The U.S. Department of Energy and the Bureau of Land Management have crafted an addendum to their solar development plan for the Southwestern United States.
Called the Supplement to the Solar Energy Development Draft Programmatic Environmental Impact Statement, the joint report expands on the original Draft Programmatic Environmental Impact Statement for Solar Energy Development in Six Southwestern States (Draft Solar PEIS for short) developed in 2010 and aimed at “fast-tracking” solar projects on public lands in six Southwestern states: Arizona, California, Colorado, Nevada, New Mexico and Utah.
The plan is being viewed as a “landscape level blueprint” which will reinforce and improve utility-scale solar energy permitting and incentivizing.
One can only hope, since the original plan resulted in granting a lot of permits, for projects in excess of ten megawatts, on most or all of the original 24 tracts identified by the BLM and known as Solar Energy Study Areas – permits that caused enormous discontent and uncertainty, largely among residents of specific areas who saw their way of life, heritage, and even quality of life altered for the worse.
Others charged that the permits were hastily and ill-advisedly handed out, to entities like Goldman Sachs and its subsidiaries, which sat on about 56 leases totaling 120,000 acres for several years without ever developing a single kilowatt of solar energy.
In fact, the only renewable energy facilities Goldman Sachs subsidiary Cogentrix has developed to date are in San Bernardino County, California, and were constructed in 1984 and 1985. Everything else is still to come on line or retired from consideration.
Notable among the harshest grievances were environmentalists trying to protect the desert tortoise, and several Native American tribes, which sued to block five solar thermal plants. A couple of California politicians even jumped into the fray, Sen. Dianne Feinstein (D-CA) attempting to stop development in the Mojave Desert, and former California Governor Arnold Schwarzenegger, who earned more than his 15 minutes by famously proclaiming: “If we can’t put solar in the desert, I don’t know where the hell we can put it.”
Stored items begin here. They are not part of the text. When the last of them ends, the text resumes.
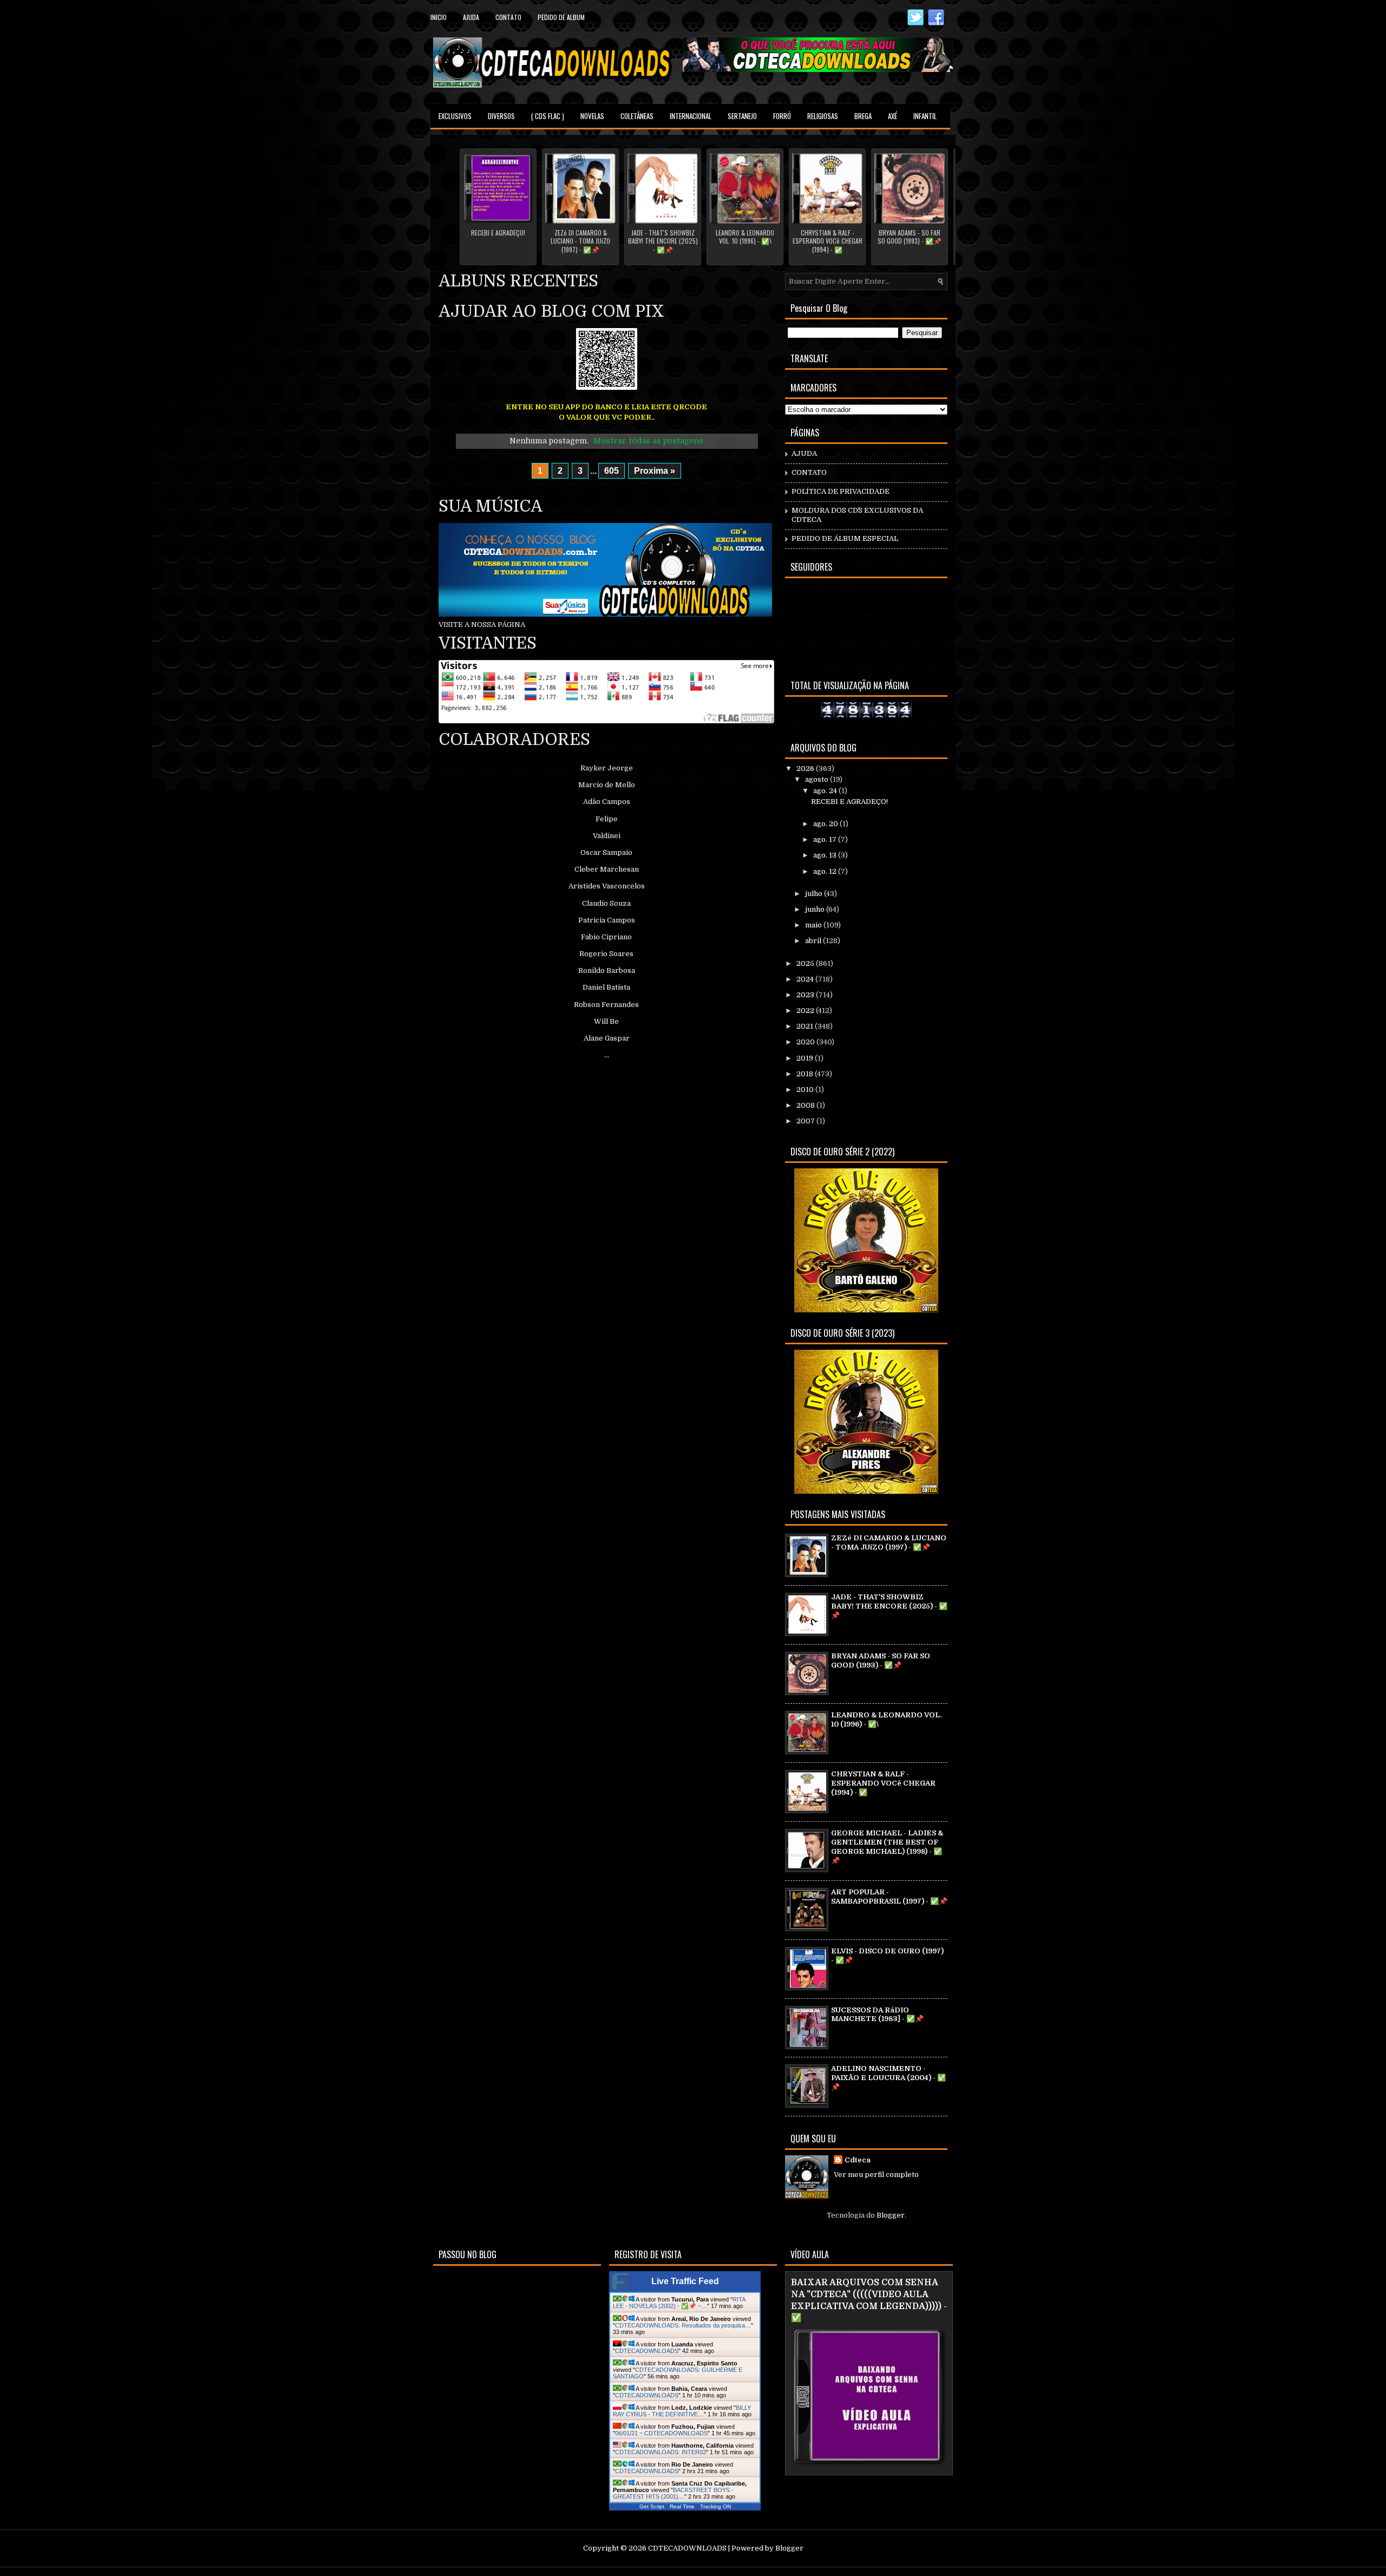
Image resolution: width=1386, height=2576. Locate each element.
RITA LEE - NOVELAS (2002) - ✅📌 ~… (679, 2302)
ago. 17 (825, 839)
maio (814, 925)
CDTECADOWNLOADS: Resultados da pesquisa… (683, 2325)
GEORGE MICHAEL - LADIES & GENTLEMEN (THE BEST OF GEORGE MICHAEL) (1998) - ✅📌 (887, 1847)
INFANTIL (925, 115)
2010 (805, 1090)
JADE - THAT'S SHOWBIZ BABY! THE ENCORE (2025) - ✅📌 (663, 241)
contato (508, 17)
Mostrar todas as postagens (648, 440)
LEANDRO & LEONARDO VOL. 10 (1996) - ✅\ (745, 236)
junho (815, 909)
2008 (806, 1105)
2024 (805, 979)
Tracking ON (715, 2506)
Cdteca (858, 2160)
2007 (806, 1121)
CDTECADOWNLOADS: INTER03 (660, 2452)
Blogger (891, 2215)
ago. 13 (825, 855)
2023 (806, 995)
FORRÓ (782, 115)
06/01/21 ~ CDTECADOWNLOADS (661, 2433)
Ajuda (471, 17)
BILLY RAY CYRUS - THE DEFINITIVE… (682, 2410)
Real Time (682, 2506)
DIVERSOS (501, 115)
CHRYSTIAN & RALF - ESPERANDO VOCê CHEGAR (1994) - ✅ (827, 241)
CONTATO (809, 472)
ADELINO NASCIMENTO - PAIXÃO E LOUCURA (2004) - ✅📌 (888, 2077)
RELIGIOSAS (822, 115)
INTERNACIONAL (690, 115)
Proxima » (654, 470)
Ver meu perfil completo (876, 2174)
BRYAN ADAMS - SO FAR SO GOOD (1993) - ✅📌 (910, 236)
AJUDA (804, 453)
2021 (805, 1026)
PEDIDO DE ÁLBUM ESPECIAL (845, 538)
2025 (806, 963)
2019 (805, 1058)
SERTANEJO (742, 115)
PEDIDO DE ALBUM (561, 17)
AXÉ (892, 115)
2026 (806, 768)
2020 (806, 1042)
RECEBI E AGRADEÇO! (498, 232)
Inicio (438, 17)
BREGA (863, 115)
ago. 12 (825, 871)
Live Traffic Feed (685, 2281)
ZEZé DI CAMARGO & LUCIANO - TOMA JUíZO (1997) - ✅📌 (580, 241)
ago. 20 (826, 824)
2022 (806, 1010)
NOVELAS (592, 115)
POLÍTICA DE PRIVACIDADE (841, 491)
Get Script (651, 2506)
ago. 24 (826, 791)
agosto (817, 779)
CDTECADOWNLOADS (646, 2351)
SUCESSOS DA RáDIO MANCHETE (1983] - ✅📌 (877, 2014)
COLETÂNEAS (636, 115)
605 (611, 470)
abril (814, 941)
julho (814, 894)
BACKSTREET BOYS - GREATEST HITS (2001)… (673, 2493)
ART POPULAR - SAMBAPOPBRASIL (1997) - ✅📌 (889, 1896)
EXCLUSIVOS (455, 115)
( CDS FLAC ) (547, 115)
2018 (805, 1074)
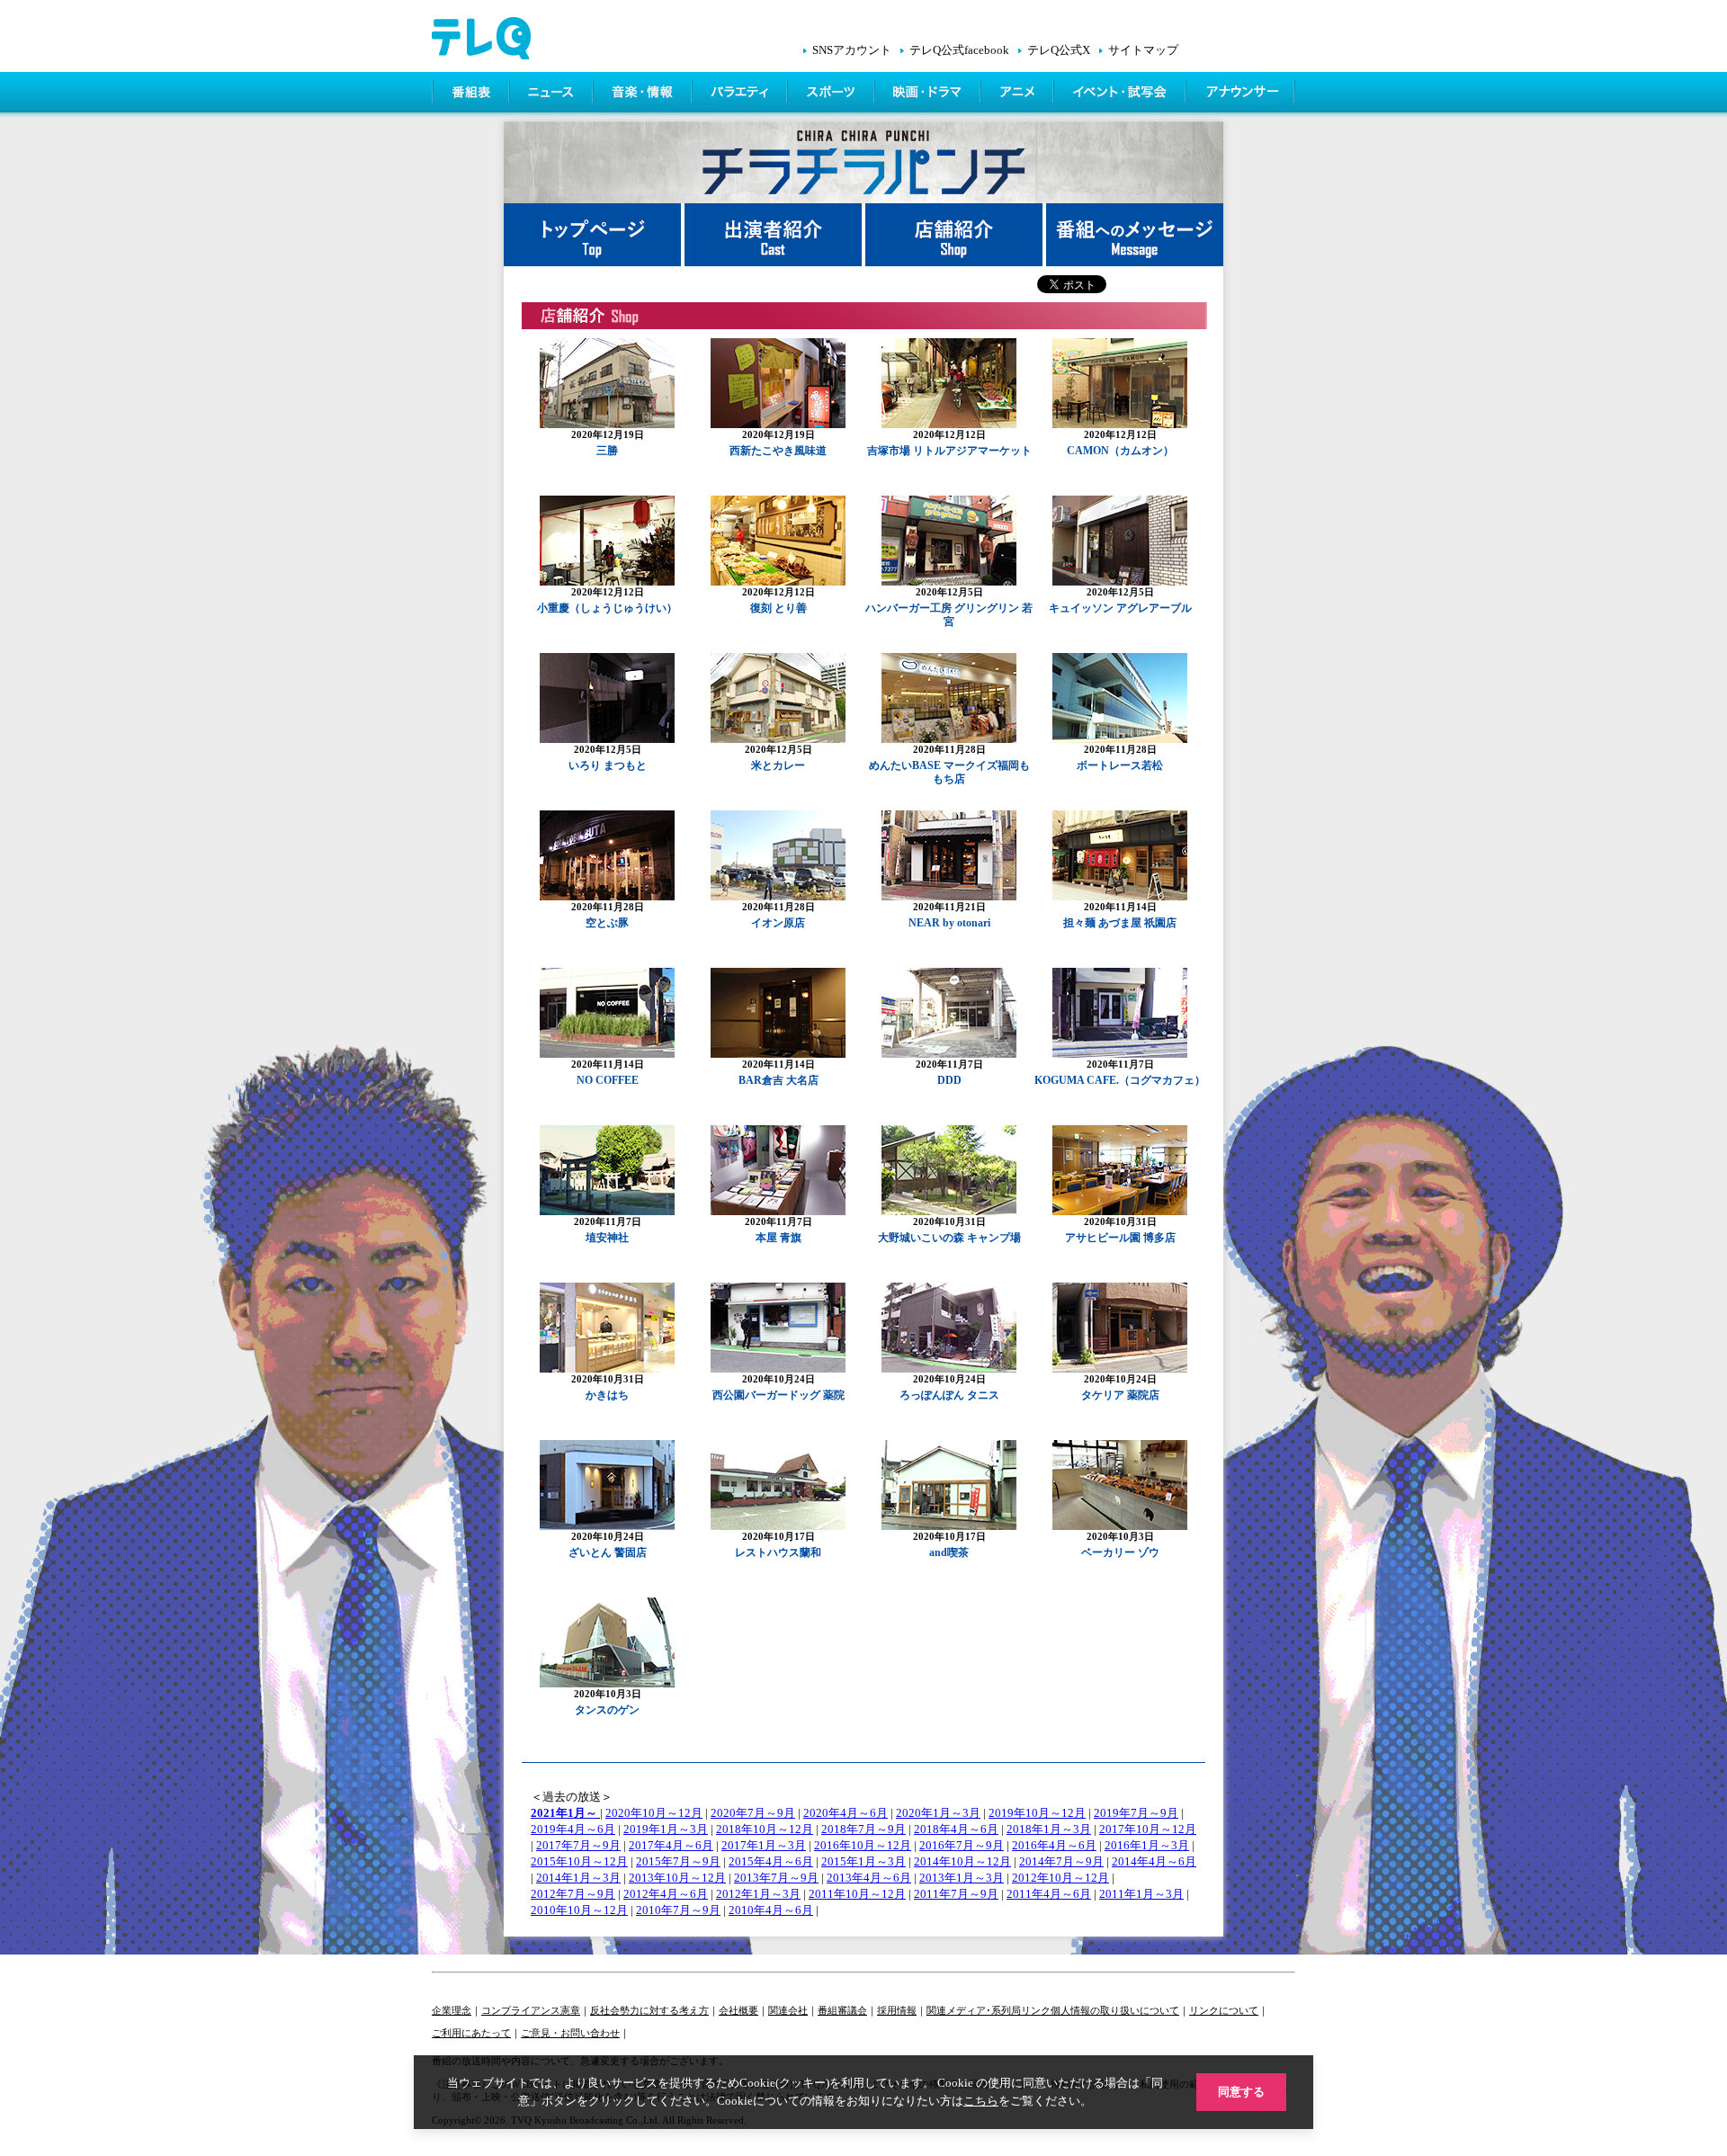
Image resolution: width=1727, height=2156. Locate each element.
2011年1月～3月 (1141, 1894)
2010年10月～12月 (579, 1910)
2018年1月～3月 (1049, 1829)
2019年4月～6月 (573, 1829)
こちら (980, 2100)
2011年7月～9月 (956, 1894)
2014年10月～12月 (962, 1861)
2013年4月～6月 (869, 1877)
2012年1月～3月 (758, 1894)
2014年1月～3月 (578, 1877)
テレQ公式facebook (959, 50)
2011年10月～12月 (857, 1894)
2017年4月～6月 (671, 1845)
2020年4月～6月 (845, 1813)
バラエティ (741, 94)
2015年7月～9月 (678, 1861)
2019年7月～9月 (1136, 1813)
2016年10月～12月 (862, 1845)
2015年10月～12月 (579, 1861)
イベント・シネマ (1121, 94)
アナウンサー (1241, 94)
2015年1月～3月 (863, 1861)
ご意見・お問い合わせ (570, 2032)
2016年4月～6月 (1054, 1845)
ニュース (553, 94)
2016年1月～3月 (1147, 1845)
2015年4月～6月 (771, 1861)
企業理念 (451, 2010)
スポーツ (832, 94)
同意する (1241, 2091)
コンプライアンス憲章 (530, 2010)
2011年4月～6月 (1049, 1894)
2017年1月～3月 (763, 1845)
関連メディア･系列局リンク (988, 2010)
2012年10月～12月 (1060, 1877)
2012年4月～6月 (665, 1894)
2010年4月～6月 (771, 1910)
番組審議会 (842, 2010)
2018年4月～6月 (956, 1829)
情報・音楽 (644, 94)
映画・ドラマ (929, 94)
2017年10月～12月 (1147, 1829)
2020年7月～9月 (753, 1813)
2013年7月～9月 (776, 1877)
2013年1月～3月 (961, 1877)
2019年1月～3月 (665, 1829)
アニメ (1018, 94)
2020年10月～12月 (653, 1813)
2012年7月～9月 (573, 1894)
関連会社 (788, 2010)
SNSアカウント (851, 50)
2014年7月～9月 (1061, 1861)
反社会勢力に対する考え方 (649, 2010)
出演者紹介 (775, 234)
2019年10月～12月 (1037, 1813)
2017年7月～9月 (578, 1845)
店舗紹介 (955, 234)
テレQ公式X (1058, 50)
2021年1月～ (564, 1813)
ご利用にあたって (471, 2032)
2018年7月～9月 (863, 1829)
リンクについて (1223, 2010)
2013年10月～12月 (677, 1877)
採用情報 (897, 2010)
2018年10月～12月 (764, 1829)
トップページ (594, 234)
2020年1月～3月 (938, 1813)
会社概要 (738, 2010)
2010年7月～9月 (678, 1910)
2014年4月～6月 (1154, 1861)
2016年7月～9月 (961, 1845)
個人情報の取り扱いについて (1115, 2010)
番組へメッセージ (1134, 234)
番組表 (471, 94)
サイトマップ (1143, 50)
The supplementary PEIS reduces the number of exploitable areas (now called solar energy zones, or SEZs) to 17, on 285,000 acres. Notable withdrawals are two sites in California, both almost due east of Los Angeles: in Joshua Tree National Park, and northwest of the Twentynine Palms Marine Corps base.
The new and modified components of the BLM’s Solar Energy Program, as presented in this daunting, 582-page addendum, will hopefully resolve some of the difficulties, if only because it has eliminated from future consideration such sensitive areas as citizen-designated wilderness, lands slated for proposed protective legislation (the Mojave), core habitat, wildlife migration corridors, and areas around National Parks (see Section 184.108.40.206).
These reductions and improvements are also expected to strengthen the program and increase the likelihood that utility-scale solar energy becomes a viable segment of the U.S. energy generation profile.
The addendum will certainly simplify permitting, if only because the government has already done some of the heavy lifting regarding water issues, threatened species and other environmental impacts – lifting they refer to somewhat obscurely as “draft programmatic guidance”, and aimed at responding to requests in a more efficient and effective manner.
The major takeaway of the supplement appears to be changes in land use planning – removing some, including some, making sure that all current and future inclusions are suitable for solar energy development, and that environmental hazard mitigation measures are deliberate and consistent.
And even though the DOE and BLM are committed to the concept of these SEZs, they have also ensured that solar developers will be able to site their utility-scale solar “farms” outside of the SEZs.
Under the new addendum, the BLM is identifying “old” applications as those filed before June 30, 2009, and those filed after as “new”. The new ones will be subject to a competitive process, including a Record of Decision (ROD: on land variances, rights-of-way, transmission availability, and resource conflicts). Pending applications are those on file before this supplement was published on October 28.
The preferred method of commenting is using the online form. Public comment periods by location will also be scheduled before the supplement is finalized (in July of 2012) at Las Vegas, Nevada; Phoenix, Arizona; and El Centro and Palm Desert, California.